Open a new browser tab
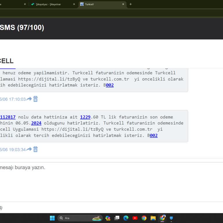The height and width of the screenshot is (223, 223). [131, 4]
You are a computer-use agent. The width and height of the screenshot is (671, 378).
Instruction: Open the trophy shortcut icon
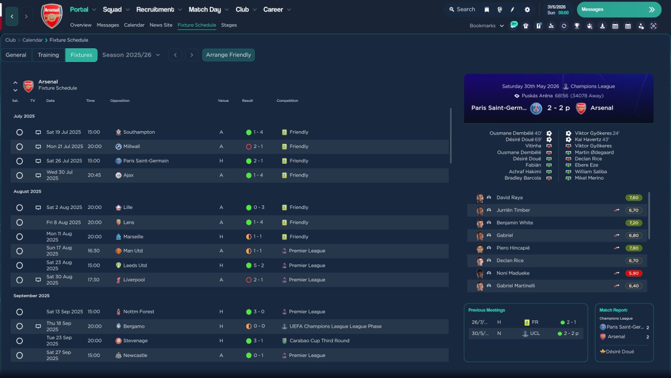point(577,26)
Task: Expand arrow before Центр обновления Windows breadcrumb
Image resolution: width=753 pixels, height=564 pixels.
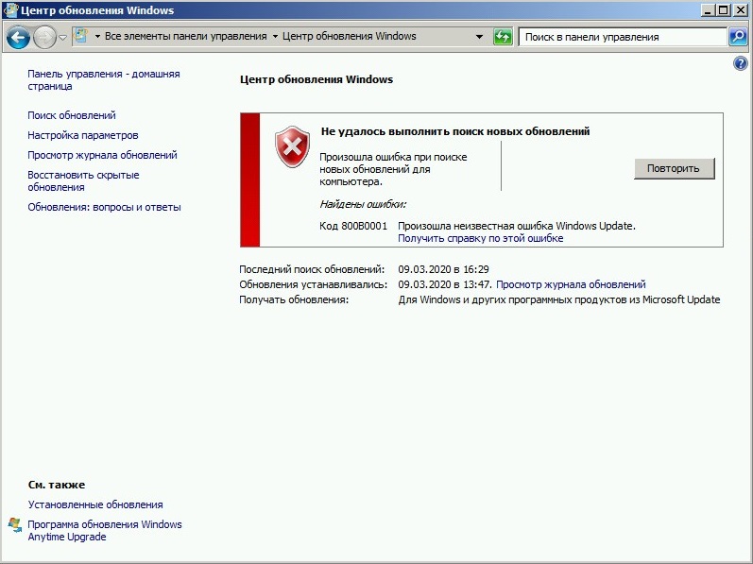Action: [275, 37]
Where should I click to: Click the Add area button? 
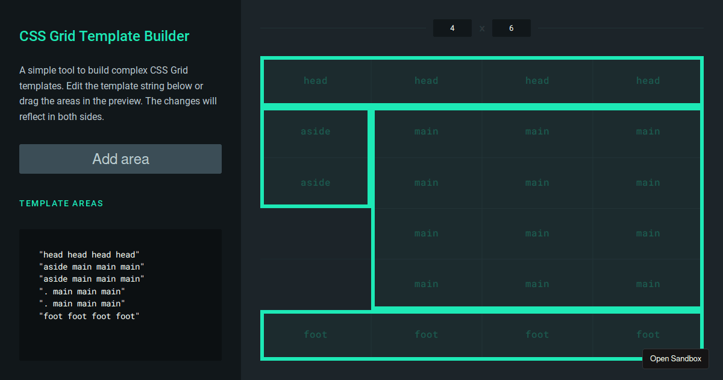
—————
• **WHAT YOU ARE ASKED TO DO**
Please pull out every line in the rows above that contains the word "Open", matching case exactly.

• **REPLY TO THE TASK**
Open a new browser tab
Instruction: Open the trophy shortcut icon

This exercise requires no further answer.